** Opening Supplied data block **

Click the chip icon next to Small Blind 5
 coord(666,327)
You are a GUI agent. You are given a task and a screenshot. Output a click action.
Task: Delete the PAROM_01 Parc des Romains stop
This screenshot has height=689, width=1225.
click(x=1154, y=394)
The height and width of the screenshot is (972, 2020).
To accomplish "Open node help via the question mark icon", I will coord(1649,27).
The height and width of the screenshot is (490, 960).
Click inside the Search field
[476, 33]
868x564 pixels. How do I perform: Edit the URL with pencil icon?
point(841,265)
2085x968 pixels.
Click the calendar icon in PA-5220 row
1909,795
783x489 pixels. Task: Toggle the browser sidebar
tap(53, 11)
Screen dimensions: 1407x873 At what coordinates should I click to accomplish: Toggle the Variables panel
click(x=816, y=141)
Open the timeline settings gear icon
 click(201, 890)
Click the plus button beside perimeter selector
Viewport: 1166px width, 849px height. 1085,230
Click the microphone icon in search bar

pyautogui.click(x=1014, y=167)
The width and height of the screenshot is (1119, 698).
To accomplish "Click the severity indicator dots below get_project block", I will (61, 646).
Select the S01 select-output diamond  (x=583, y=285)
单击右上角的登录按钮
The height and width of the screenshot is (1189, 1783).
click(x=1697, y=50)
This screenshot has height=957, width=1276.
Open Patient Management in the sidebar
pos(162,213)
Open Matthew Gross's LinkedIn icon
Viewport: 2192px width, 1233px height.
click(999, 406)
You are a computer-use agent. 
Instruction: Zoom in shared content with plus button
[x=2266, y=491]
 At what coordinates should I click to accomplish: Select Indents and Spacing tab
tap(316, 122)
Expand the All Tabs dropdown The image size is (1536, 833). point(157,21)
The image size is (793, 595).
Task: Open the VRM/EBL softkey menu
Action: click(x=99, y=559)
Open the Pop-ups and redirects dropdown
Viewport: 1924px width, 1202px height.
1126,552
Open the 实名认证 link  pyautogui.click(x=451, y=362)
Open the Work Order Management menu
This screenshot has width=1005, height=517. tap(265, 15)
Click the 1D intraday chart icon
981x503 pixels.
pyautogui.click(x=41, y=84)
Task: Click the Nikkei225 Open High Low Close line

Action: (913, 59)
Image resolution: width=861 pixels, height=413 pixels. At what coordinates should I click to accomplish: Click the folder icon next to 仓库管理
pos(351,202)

** Closing Supplied data block **

_What the task asks:_ The lines from the one containing "Click the 1D intraday chart icon" through the last line of the records are to be transcribed exactly, with nothing else added.

_Answer to this problem:_
Click the 1D intraday chart icon
981x503 pixels.
pyautogui.click(x=41, y=84)
Task: Click the Nikkei225 Open High Low Close line

Action: (913, 59)
Image resolution: width=861 pixels, height=413 pixels. At what coordinates should I click to accomplish: Click the folder icon next to 仓库管理
pos(351,202)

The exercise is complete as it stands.